Bogdan Bereza-Jarocinski takes a close look at test tool taxonomy with his in-depth analysis of the diverse options available to testers.
In order to make the right choices among tools, you must be able to classify them. Otherwise, any choice would be at best haphazard. Without functioning classification, you would not be able to understand new tools fast, nor come up with ideas of using, or creating new tools.
Taxonomy is a systematic description of tool features and therefore requires proper understanding of those features. Chaotic taxonomy means you do not really grasp the technology, or usage of such tools.
Existing Taxonomies
Software testing lacks standards, and software test automation lacks them almost completely.
- The section on testing tools in software testing chapter of Wikipedia1 is very confusing–to say the least.
- ISO/IEC 29119 software testing standard2 is under development and far from complete.
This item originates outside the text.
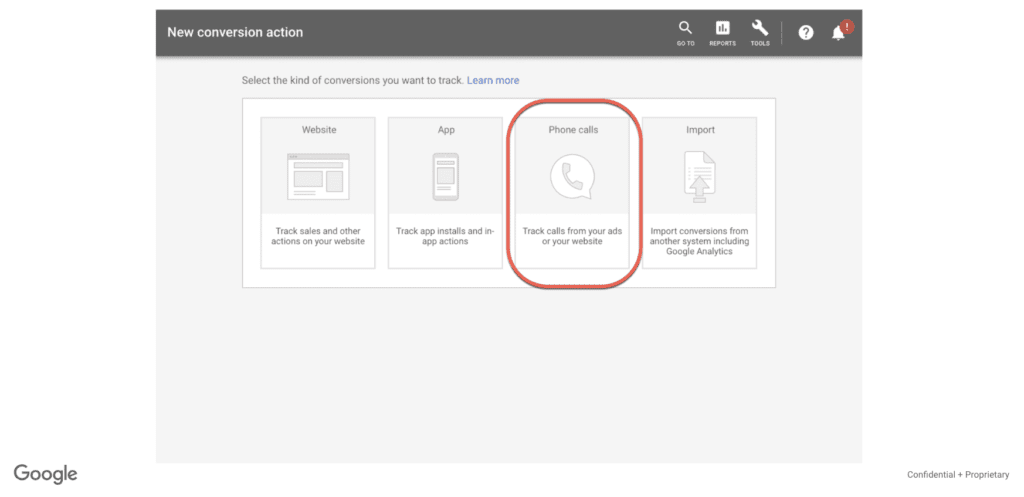Click the Import document arrow icon

[699, 177]
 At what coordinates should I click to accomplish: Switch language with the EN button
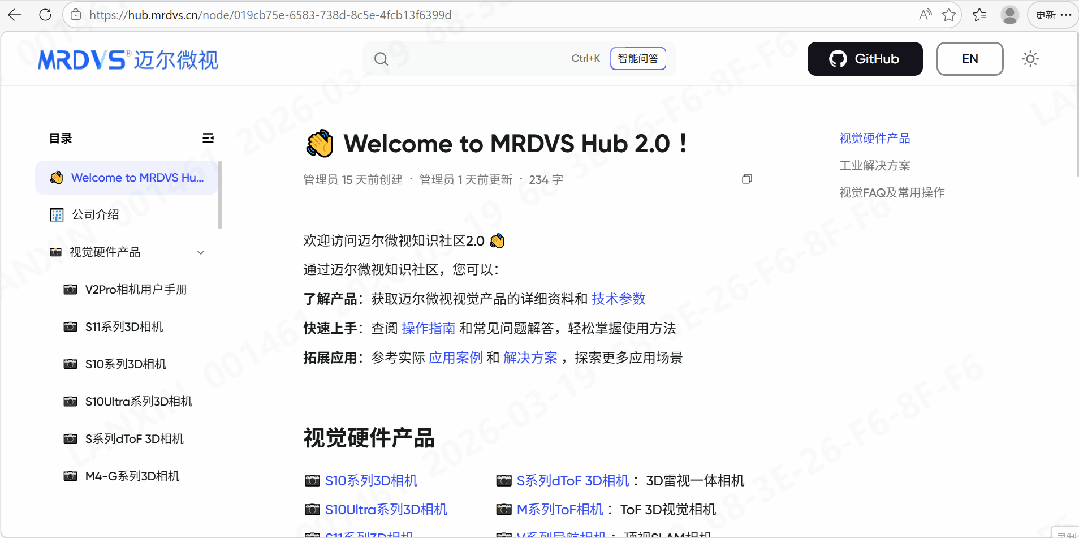pyautogui.click(x=969, y=59)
- Software process standards such as TMMi3 or TPI4 state their tool taxonomy only indirectly–by stating vaguely what types of test tools are required for various maturity levels.
- Maturity Model for Automated Software Testing (MMAST)5 sounds promising, but is far from satisfactory, and almost totally unknown in software industry.
Last but not least, the most world-known de facto standard is ISTQB: International Software Testing Qualifications Board.6 Its syllabi do offer a relatively comprehensive test tools classification, but it is long from sufficient to be useful in practice.
The categories used there: test management, test execution, debugging and troubleshooting, fault seeding, simulation, static and dynamic analysis, keyword-driven test, performance testing and Web tools7 is more a mishmash of names belonging to different worlds (e.g. is keyword-driven tool something different than test execution tool?) rather than a useful taxonomy…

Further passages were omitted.